▸ **EXERCISE DESCRIPTION**
Among the entries below, one line contains "This screenshot has width=346, height=616." and another contains "Given: Click the zoom slider handle". Transcribe those two lines and every line between them, exactly.

------ DATASET CONTENT

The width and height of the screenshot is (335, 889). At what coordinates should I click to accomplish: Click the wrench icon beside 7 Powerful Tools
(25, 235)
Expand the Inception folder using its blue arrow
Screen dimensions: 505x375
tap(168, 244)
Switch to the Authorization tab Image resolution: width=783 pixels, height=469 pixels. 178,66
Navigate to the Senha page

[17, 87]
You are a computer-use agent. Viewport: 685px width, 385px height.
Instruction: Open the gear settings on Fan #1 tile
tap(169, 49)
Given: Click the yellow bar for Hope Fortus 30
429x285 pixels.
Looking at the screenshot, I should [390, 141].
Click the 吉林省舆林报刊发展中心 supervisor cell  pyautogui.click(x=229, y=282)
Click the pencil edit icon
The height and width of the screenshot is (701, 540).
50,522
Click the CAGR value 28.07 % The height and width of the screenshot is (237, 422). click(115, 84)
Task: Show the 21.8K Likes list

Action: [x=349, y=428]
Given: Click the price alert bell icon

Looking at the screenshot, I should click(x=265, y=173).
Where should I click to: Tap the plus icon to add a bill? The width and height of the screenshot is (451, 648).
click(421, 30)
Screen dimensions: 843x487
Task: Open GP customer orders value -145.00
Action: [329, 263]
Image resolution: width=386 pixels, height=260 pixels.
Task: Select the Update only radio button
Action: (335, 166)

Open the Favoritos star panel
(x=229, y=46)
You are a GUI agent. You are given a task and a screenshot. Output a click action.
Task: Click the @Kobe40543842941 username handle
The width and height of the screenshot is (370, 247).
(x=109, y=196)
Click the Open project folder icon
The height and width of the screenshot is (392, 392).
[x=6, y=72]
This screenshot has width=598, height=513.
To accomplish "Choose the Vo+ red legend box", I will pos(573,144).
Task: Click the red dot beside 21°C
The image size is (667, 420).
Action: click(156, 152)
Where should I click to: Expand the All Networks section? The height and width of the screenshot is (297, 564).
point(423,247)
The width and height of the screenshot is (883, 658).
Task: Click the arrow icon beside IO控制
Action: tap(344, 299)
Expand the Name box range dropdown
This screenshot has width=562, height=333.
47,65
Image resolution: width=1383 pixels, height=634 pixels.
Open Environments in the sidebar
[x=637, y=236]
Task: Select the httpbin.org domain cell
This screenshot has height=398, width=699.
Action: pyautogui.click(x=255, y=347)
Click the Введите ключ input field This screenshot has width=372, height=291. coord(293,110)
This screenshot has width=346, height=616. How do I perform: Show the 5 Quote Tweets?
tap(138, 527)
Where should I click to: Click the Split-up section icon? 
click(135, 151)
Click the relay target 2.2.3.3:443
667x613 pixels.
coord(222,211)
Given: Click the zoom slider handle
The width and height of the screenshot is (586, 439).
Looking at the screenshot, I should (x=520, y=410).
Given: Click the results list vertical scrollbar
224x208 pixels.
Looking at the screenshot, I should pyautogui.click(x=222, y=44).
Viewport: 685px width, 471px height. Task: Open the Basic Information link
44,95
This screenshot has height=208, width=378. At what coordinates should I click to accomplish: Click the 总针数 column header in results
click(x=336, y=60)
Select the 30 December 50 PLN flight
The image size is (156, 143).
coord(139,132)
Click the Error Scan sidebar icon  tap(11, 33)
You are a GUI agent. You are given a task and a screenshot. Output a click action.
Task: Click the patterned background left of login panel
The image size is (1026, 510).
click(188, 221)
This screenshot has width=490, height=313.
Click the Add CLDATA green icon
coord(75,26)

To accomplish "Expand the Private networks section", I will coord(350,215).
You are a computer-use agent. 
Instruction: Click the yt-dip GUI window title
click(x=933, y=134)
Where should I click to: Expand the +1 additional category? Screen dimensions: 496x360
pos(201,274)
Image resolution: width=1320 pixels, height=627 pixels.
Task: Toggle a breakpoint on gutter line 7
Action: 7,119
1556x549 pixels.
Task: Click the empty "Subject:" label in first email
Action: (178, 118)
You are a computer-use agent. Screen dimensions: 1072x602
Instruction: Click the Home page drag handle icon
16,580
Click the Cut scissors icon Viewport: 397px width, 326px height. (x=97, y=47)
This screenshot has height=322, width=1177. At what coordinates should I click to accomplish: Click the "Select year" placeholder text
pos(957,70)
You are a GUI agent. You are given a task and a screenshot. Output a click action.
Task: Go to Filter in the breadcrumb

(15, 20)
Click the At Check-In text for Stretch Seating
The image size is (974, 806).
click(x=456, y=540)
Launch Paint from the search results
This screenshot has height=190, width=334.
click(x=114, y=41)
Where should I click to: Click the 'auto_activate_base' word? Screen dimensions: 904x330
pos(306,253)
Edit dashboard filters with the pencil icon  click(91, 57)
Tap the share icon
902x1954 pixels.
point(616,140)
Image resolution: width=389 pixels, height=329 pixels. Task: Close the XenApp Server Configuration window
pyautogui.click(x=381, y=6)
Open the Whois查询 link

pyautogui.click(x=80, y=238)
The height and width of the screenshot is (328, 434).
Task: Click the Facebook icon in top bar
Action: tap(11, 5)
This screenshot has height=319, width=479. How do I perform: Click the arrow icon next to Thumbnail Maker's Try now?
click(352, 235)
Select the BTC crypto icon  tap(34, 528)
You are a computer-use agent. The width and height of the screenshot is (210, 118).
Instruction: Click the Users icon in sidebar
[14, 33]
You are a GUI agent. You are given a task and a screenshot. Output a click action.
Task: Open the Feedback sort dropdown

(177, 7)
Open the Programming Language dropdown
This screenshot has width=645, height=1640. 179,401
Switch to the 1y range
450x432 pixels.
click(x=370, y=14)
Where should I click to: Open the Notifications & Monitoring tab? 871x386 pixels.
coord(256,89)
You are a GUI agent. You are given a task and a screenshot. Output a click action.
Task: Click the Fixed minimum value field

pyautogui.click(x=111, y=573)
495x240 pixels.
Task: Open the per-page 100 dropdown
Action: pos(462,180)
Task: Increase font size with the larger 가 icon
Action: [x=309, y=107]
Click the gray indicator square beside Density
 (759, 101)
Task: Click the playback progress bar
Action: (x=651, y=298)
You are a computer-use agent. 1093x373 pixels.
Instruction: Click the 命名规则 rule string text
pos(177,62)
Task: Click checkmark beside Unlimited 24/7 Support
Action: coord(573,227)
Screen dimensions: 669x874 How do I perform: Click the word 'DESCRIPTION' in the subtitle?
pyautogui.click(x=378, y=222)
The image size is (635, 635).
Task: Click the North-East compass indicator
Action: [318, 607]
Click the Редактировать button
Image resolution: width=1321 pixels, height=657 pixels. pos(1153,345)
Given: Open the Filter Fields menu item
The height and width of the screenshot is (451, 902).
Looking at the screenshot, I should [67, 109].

------------

▸ **RESULT**
This screenshot has width=346, height=616. How do I perform: Show the 5 Quote Tweets?
tap(138, 527)
Where should I click to: Click the Split-up section icon? 
click(135, 151)
Click the relay target 2.2.3.3:443
667x613 pixels.
coord(222,211)
Given: Click the zoom slider handle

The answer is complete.